Parada frente a las arenas negras de aquella playa tranquila y aparentemente deshabitada preguntaba cómo se atrevieron a subestimarnos.
Tal vez la ubicación geográfica los animó a pensar que lograrían sus sueños. Miraba el mar y escuchaba el tronar de los misiles, aviones en el aire y pensaba en algo que me aterrorizó cuando llegué, la estrecha carretera cuyos bordes tenían agua por el cenagoso terreno, estoy segura, que en el fragor de la batalla nadie se percató de ese peligro como me sucedió en ese viaje de descubrimiento.
Y no tenía respuesta, el olor a carbón invadía el aire que de vez en cuando dejaba sentir el grito de un pájaro en las alturas del intrincado humedal, y los cangrejos rojos de regreso a sus cuevas se adueñaban en las tardes de los caminos, obligando a los choferes a transitar a determinadas horas para no ponchar las gomas.

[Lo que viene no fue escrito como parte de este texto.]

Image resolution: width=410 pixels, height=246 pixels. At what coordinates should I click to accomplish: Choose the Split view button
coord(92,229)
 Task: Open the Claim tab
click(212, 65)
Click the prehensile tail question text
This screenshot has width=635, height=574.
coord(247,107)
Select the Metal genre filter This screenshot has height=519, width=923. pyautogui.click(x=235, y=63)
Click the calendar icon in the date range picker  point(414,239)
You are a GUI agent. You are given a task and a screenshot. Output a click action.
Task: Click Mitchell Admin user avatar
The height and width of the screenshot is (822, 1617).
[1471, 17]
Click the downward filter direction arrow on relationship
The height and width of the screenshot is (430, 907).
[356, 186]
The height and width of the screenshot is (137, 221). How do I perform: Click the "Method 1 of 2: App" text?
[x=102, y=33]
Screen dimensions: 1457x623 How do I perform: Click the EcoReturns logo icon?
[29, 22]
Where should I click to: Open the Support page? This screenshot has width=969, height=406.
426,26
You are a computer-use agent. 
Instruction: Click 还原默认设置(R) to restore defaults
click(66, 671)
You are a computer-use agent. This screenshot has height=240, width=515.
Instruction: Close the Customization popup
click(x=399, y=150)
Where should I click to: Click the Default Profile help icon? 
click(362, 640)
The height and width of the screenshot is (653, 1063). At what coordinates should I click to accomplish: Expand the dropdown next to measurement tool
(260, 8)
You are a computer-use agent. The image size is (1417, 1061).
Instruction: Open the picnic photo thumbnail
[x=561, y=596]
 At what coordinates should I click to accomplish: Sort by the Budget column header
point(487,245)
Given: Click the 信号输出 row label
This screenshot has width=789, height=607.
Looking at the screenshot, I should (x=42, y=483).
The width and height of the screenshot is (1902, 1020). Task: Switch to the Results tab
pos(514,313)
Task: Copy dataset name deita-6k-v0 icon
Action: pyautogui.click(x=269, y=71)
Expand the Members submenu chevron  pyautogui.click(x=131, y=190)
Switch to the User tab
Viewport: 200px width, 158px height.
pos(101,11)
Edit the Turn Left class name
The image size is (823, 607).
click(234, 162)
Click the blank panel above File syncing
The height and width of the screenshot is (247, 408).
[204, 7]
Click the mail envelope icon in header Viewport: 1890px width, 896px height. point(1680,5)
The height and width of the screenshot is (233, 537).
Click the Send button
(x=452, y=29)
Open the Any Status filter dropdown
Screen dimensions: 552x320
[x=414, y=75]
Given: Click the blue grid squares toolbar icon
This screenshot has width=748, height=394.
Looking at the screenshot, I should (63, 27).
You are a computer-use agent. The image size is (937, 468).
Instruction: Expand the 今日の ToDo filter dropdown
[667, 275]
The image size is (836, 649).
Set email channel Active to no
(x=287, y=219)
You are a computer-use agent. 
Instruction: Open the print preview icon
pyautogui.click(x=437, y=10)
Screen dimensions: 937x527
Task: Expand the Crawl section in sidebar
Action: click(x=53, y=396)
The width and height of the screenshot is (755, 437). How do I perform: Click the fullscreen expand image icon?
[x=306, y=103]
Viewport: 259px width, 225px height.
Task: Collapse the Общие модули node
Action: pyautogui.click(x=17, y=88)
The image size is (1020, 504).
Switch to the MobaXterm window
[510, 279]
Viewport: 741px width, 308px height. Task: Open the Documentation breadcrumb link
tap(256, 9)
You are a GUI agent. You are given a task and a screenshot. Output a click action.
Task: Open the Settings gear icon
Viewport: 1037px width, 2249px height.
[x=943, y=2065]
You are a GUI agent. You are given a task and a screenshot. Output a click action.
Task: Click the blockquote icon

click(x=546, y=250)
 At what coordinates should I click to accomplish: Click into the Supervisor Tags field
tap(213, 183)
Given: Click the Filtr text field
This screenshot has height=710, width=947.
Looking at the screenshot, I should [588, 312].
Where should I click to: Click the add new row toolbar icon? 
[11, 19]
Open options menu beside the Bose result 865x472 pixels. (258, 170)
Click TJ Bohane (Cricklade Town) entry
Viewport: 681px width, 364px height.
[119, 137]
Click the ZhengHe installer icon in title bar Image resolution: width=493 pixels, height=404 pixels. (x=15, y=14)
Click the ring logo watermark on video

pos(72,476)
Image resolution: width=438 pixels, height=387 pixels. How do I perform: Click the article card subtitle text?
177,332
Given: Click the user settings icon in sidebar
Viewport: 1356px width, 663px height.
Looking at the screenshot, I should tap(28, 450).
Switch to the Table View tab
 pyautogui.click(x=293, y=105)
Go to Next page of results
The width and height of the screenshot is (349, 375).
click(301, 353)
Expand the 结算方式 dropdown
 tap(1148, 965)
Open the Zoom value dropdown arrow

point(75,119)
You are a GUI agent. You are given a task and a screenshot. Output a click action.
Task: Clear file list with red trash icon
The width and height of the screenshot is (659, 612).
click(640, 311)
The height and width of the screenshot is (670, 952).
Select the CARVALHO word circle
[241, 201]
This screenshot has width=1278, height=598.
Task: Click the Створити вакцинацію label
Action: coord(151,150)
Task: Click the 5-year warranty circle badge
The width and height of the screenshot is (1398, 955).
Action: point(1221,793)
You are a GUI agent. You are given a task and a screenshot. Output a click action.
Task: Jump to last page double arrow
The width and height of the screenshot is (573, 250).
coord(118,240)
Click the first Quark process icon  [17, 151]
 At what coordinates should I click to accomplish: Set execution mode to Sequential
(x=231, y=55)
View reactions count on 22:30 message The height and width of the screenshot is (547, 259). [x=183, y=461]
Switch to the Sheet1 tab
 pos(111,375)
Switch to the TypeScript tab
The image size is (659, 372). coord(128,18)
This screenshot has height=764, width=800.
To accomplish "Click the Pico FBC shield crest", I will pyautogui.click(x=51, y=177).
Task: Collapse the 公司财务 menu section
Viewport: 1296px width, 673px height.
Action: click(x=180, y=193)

Fue mi suegra, Carmela, la primera mujer que conocí que me hablara de la batalla de Playa Girón, dijo, “fui a cocinar al central Australia, todo era un hervidero de milicianos; no puedes irte de Jagüey Grande sin ir a la Ciénaga de Zapata, ya no es la de antes mucho se ha hecho”. Aún era estudiante de Periodismo y no podía perder la oportunidad.
Conocí el museo, con cientos de piezas de todo tipo, testigos mudos de la vitoria que hoy a 64 años sigue siendo la gran derrota del imperialismo norteamericano en América Latina.
A la orilla de la carretera y en otros lugares pude observar los monolitos, en recordación a los caídos, y sentí orgullo de esos combatientes que al primer llamado de defender la patria no dudaron en partir, muchos en plena juventud. En otras ocasiones visité la Ciénaga pero aún conservo ese sabor a victoria ante aquellos que pertrechados de la modernidad bélica no tenían convicción y conocieron que a nadie por pequeño que sea se les puede subestimar.